■ Selected extract ■
========================================================================
The Westminster Directory for Public Worship and the Lining of the Psalms
By Chris Coldwell
Copyright © 1998, 2000 First Presbyterian Church of Rowlett

The "Lining of the Psalms" is one of the practices the Steelites make a term of communion and a reason (among others) for separating or remaining separate from other churches.Richard Bacon in his Defense Departed does a fine introduction to the general problems and errors of the Steelites, and it is not my intent to go over that ground again. Here I would simply like to point out the degree of absurdity to which men can go when they bind themselves to the doctrines and commandments of men. "Lining of the Psalms" is a clear illustration of this. As the Steelites are simply imitating the errors of others in the past in this regard, it is not an unprofitable study to review the practice of lining in relation to the Westminster Directory for Public Worship. It is the point of this paper to show that the necessity of lining was not an "attainment" of the First or Second Scottish Reformations, and as instituted it was not considered a "necessary" practice.
========================================================================
■ Data supplied ■
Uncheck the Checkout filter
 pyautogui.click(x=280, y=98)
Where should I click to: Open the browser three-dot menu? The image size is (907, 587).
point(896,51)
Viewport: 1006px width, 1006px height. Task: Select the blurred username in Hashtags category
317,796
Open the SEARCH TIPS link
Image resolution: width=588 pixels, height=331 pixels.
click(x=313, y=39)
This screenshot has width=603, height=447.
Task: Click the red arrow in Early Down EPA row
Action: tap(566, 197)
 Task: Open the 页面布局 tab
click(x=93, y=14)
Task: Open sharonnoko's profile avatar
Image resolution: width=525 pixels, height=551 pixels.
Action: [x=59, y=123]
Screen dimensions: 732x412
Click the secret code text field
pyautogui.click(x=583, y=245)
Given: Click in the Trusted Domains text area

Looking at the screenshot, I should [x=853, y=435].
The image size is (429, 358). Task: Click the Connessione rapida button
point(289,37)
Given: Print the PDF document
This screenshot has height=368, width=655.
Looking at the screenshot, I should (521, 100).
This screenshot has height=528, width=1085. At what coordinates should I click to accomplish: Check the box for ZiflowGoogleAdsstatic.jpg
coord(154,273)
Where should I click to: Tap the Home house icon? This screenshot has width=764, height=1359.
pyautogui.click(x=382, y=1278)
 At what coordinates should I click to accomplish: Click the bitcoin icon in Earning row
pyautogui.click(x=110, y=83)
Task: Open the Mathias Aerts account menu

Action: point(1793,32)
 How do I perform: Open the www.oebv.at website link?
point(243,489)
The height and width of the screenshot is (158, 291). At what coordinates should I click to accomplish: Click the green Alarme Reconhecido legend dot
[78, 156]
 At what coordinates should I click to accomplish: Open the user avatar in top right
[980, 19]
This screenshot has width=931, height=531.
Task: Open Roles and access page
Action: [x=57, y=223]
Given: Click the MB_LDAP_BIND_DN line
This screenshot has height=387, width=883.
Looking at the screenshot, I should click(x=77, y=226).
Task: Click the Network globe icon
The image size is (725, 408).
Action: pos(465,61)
========================================================================
■ Instructions for the task ■
Please list each word or phrase that the paper on lining the psalms puts in quotation marks, naming repeated ones only once. The listing above comes from a separate source.

■ Exercise output ■
Lining of the Psalms
attainment
necessary